#### RECORDS PROVIDED
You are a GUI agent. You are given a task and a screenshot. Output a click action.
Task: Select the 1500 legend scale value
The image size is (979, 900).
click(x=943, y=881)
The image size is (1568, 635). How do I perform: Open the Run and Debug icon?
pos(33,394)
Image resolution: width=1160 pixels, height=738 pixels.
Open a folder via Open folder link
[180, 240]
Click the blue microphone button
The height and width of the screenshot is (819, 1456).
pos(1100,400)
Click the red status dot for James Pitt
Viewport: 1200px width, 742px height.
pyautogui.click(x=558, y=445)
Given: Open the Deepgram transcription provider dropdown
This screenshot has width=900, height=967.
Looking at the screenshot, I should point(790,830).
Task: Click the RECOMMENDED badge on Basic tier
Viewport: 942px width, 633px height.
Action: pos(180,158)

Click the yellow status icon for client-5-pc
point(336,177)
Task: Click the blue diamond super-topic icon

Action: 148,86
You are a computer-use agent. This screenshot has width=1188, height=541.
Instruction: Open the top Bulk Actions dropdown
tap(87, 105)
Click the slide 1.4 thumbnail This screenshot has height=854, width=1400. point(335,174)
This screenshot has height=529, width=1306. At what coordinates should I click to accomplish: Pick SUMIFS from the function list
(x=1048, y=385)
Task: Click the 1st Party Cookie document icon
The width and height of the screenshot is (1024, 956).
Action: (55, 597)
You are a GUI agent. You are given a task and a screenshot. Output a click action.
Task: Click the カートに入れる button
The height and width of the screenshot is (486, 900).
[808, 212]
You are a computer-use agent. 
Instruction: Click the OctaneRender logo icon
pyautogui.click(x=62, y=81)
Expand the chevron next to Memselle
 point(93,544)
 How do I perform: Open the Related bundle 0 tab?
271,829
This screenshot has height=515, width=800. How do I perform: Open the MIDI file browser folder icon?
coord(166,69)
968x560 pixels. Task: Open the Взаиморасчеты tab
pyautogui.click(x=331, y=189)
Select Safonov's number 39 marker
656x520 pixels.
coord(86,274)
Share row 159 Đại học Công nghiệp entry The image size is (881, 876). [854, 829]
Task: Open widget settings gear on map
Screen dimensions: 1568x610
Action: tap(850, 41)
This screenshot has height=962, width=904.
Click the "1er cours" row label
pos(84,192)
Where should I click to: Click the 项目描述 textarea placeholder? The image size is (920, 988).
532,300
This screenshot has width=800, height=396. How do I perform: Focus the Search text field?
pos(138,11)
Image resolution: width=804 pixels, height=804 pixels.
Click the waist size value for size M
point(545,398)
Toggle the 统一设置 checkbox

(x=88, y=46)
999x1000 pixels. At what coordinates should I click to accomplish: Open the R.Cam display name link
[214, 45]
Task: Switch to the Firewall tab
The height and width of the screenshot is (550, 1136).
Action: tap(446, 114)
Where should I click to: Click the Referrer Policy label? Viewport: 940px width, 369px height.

#### EXERCISE OBJECTIVE
After reading the material above, state how many of its lines hold the word "button". No other output is needed.

#### EXERCISE OUTPUT
2